Lusi melihat peristiwa yang sedang terjadi di depannya, dengan hati yang terenyuh.
"Oh, kalian sungguh sangat manis." Lusi menghampiri pangeran dan memeluknya juga.
Leya melihat kejadian ini. Dia tersenyum kepada semua. Air matanya menetes. Masa penantiannya selama sepuluh tahun ini tidak sia-sia. Kini kekuasan Hesper sudah dapat dienyahkan dari negeri ini. Ia ingin sekali memeluk pangeran, namun ia tidak bisa memeluk pangeran lagi, karena pangeran telah di peluk dari semua arah.
Ia hanya dapat menatap pangeran dari tempatnya berada saat ini, dan tersenyum.
Temanku, Arcturus ....
***
Bima bersyukur ia masih diizinkan untuk menyantap makan malamnya. Perutnya sudah sangat keroncongan. Ia lapar sekali. Pertempuran demi pertempuran sangat menguras tenaganya. Kalau setengah jam lagi ia tidak makan, pasti ia akan segera pingsan.
Bima cukup iri dengan Lusi, yang saat ini sedang menyantap makanannya lagi. Entah sudah yang ke berapa kali perempuan itu memasukkan potongan ayam ke dalam mulutnya. Semua mata sesekali memandang ke arah perempuan itu, namun perempuan itu tidak menghiraukan sama sekali pandangan mata yang menyipit ke arahnya. Bakatnya sungguh luar biasa untuk menghiraukan apa kata orang tentangnya.
Ia melihat ke arah Robi yang tidak tenang melihat Lusi bertingkah tidak beretika seperti itu. Tempat duduk Robi ada di sebelah kakaknya. Kakaknya itu menyenggol tangan Robi.
"Kau menyukai Lusi?" tanya Bima sangat pelan pada Robi, agar tidak ada yang mendengar percakapan mereka.
Robi tidak mendengar ucapan Bima, mungkin pikirannya sedang dipenuhi oleh tingkah perempuan yang sedang menyantap ayam yang saat ini duduk di depannya.
"Apa?" Robi bertanya kepada kakaknya dengan tak bersuara.
"Kau menyukai Lusi?" tanya Bima dengan suara yang lebih keras dibanding sebelumnya, tapi masih dengan bisikan.
Lagi-lagi Robi tak mengerti apa yang diucapkan oleh kakaknya itu.
Bima kehilangan kesabarannya. Sepertinya Bima sudah sangat lapar, jadi dia cepat naik darah.
"Kau menyukai Lusi?!" Bima berbisik sangat kencang, dapat dipastikan sesungguhnya ia tidak sedang berbisik.

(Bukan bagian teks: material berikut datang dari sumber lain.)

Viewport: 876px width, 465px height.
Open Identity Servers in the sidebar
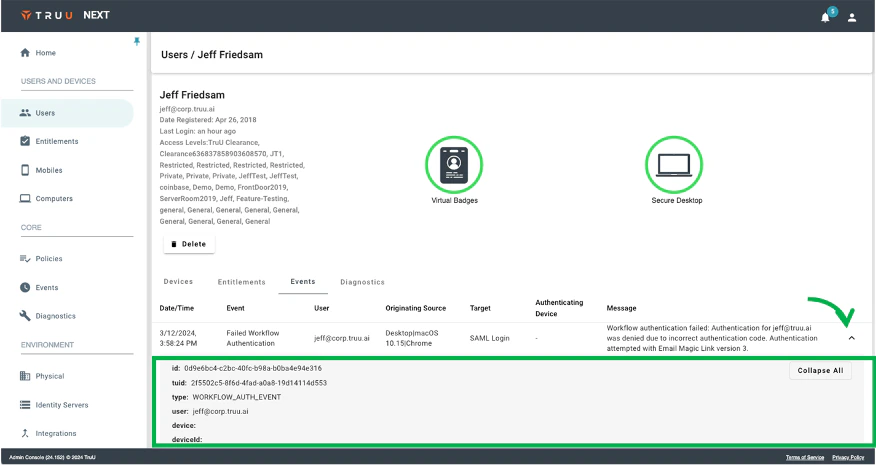[61, 405]
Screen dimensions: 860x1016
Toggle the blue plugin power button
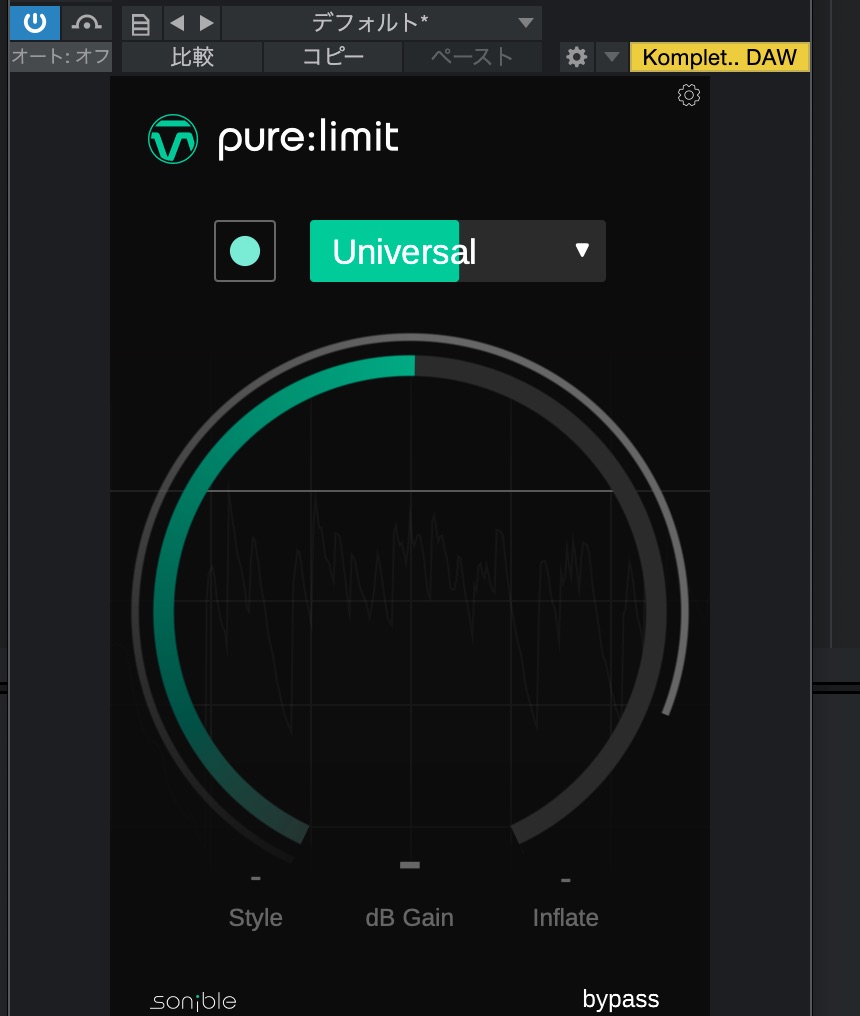point(34,22)
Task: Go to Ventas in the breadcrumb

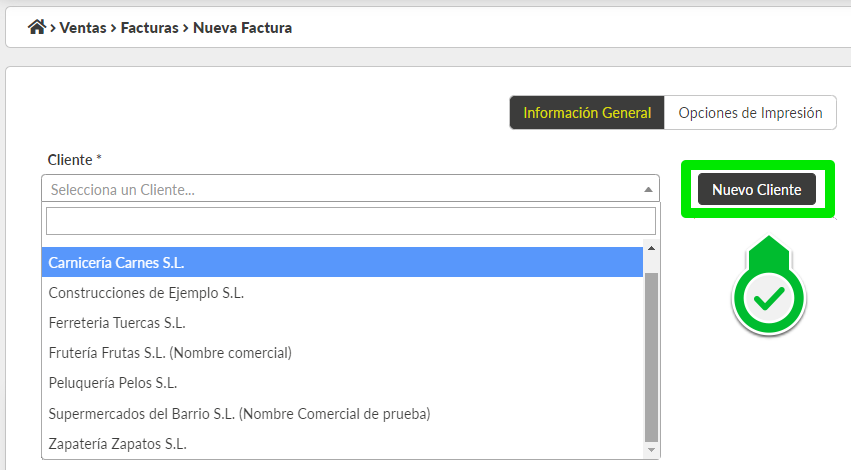Action: (82, 28)
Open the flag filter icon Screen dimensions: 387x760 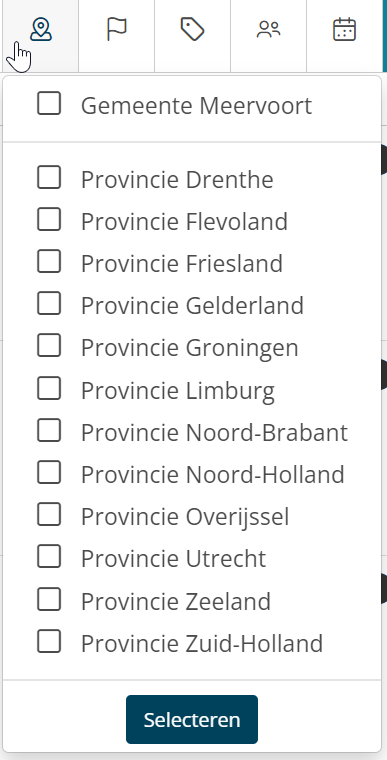[x=116, y=30]
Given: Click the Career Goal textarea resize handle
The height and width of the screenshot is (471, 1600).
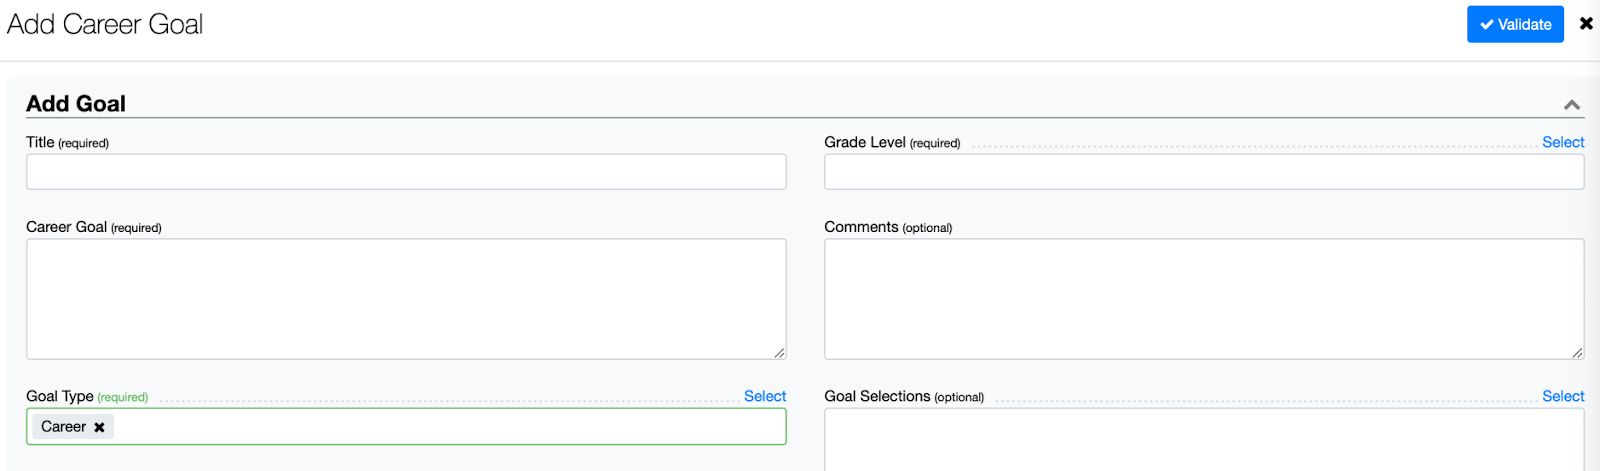Looking at the screenshot, I should (779, 352).
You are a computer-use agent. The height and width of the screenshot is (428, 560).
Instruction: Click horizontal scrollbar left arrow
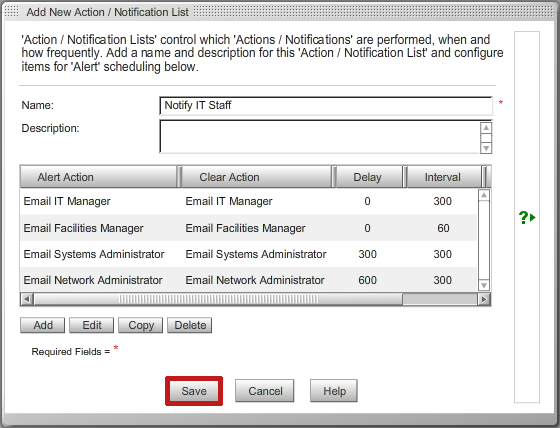tap(27, 299)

Ayam jatuh dari tangan Robi, begitu juga dengan Lusi, ayamnya jatuh ke piringnya. Mereka berdua menatap Bima dengan pandangan tak percaya.
Apa-apaan kakaknya sudah membuatnya malu di depan umum dan di depan Lusi!
Robi tak menjawab pertanyaan kakaknya itu. Lusi menunggu Robi mengatakan sesuatu, namun tidak ada satu patah kata pun yang keluar dari mulut Robi. Hati perempuan itu menunggu. Ia tak berselera lagi untuk menyantap makanannya.
Tanpa rasa bersalah dan tanpa mengerti apa yang sedang terjadi, Bima mulai menyantap makanannya dengan sangat rakus. Ia sudah kelaparan sejak tadi. Ia mengambil potongan ayam yang sudah ada di piringnya, dan mengunyahnya. Belum pernah ia merasakan makanan selezat ini.
Linda memperhatikan adiknya tidak seperti biasa. Lusi tak lagi menikmati makanan yang ada di piringnya.
"Makanlah, nanti kau sakit," Linda memberikan nasihat kepada adiknya, "kau mau ayam? Aku ambilkan."
Lusi menggeleng lemah. Ia sudah tidak mau makan apapun.
"Oh, Lusi! Aku baru sadar," Linda berceloteh.
"Ada apa?" tanya Lusi yang mulai melirik lagi sisa makanan yang ada di piringnya.
"Tas mu, Lusi," jawab Linda, "tasmu sudah dibuang oleh Hesper. Buku-buku pelajaran milikmu yang ada di dalam tas itu semua sudah dibuang oleh Hesper. Maafkan aku, Lusi."
Pangeran menoleh ke arah Lusi. Lusi masih tidak bergeming.
"Kalian telah meminta pulang sebelumnya," ujar pangeran tiba-tiba. Mereka yang ada di meja makan panjang kerajaan itu segera menoleh ke arah pangeran, "starla telah menemukan alat teleport yang bisa kalian gunakan untuk pulang ke dunia kalian."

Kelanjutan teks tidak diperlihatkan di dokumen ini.